_Input:_

---+---

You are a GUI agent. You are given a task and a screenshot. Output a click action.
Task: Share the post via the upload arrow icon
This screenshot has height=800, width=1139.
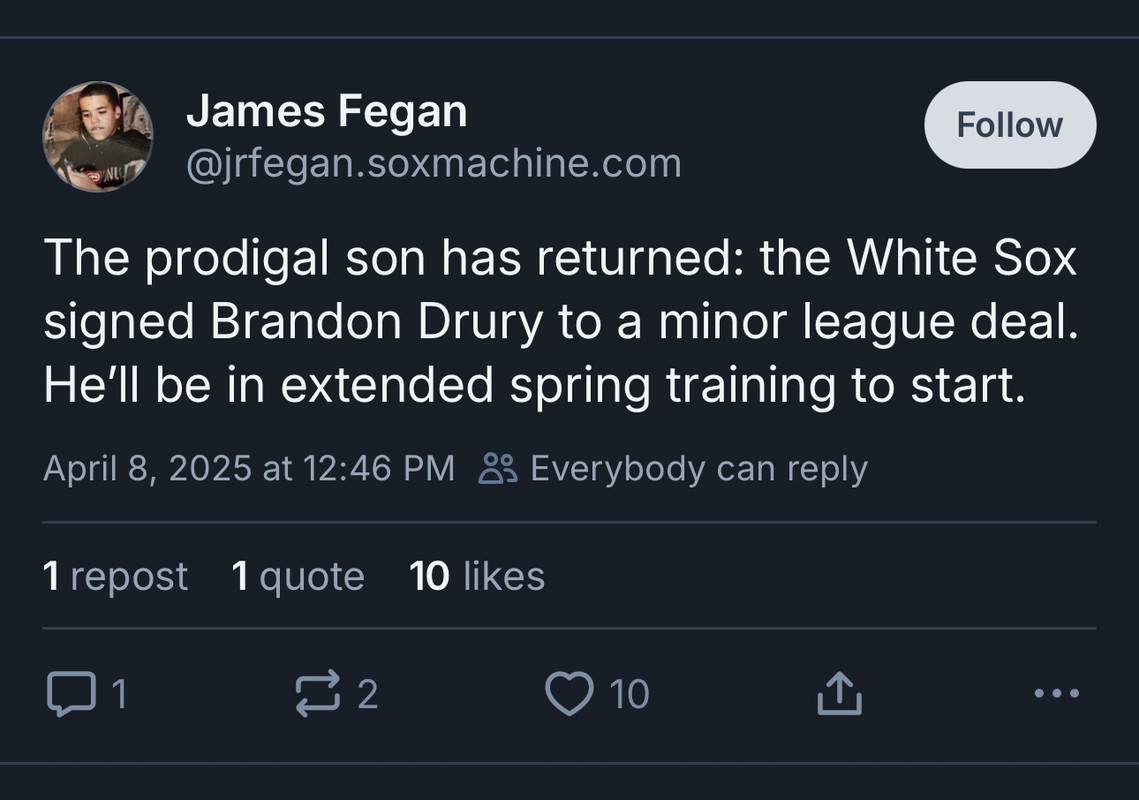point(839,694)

---+---

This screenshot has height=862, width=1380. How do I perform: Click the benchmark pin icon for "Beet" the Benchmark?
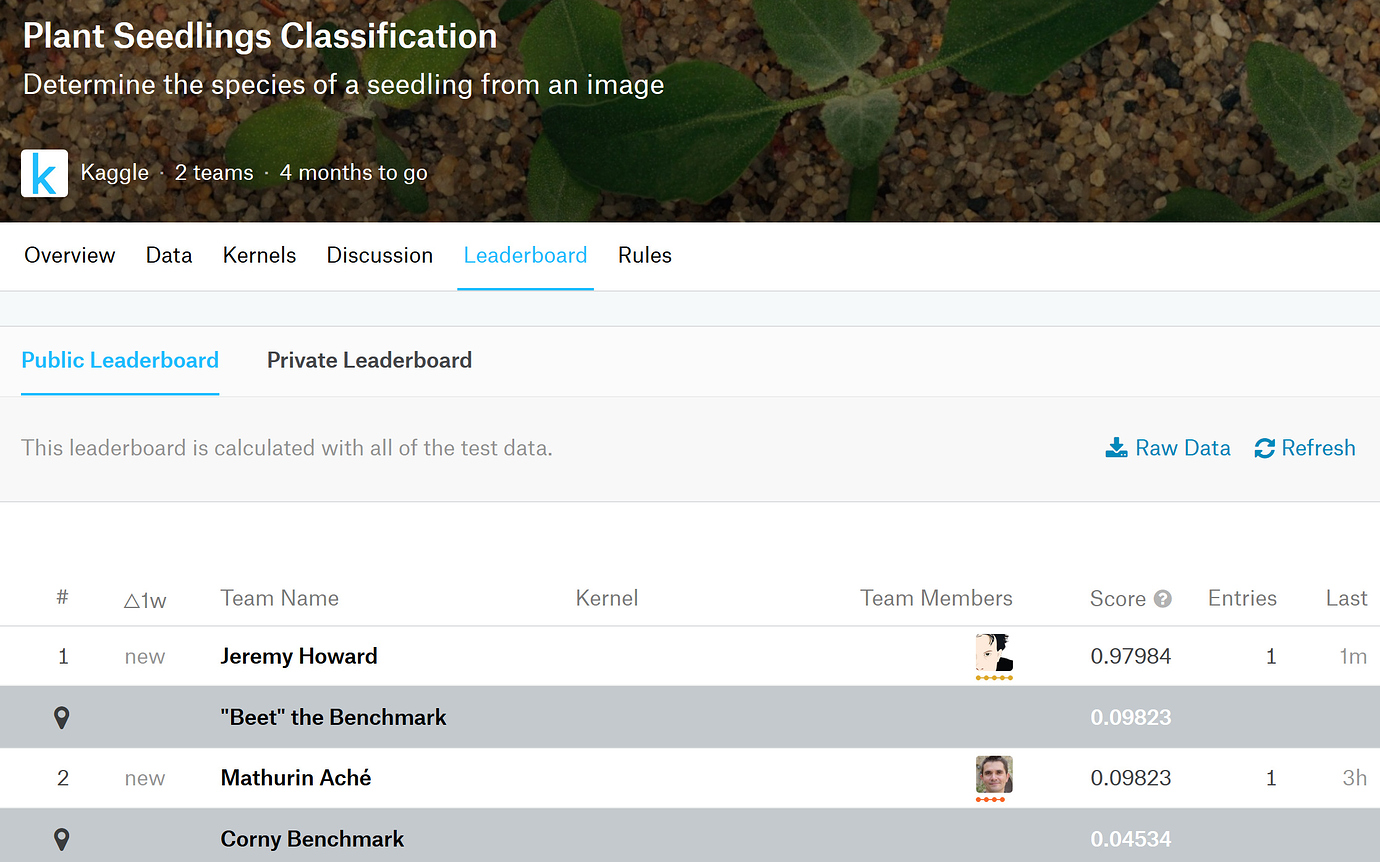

---+---

_Problem description:_ Filter the entries down to the lines that include the string "icon".

_Response to this exercise:_
Task: Share the post via the upload arrow icon
This screenshot has height=862, width=1380. How do I perform: Click the benchmark pin icon for "Beet" the Benchmark?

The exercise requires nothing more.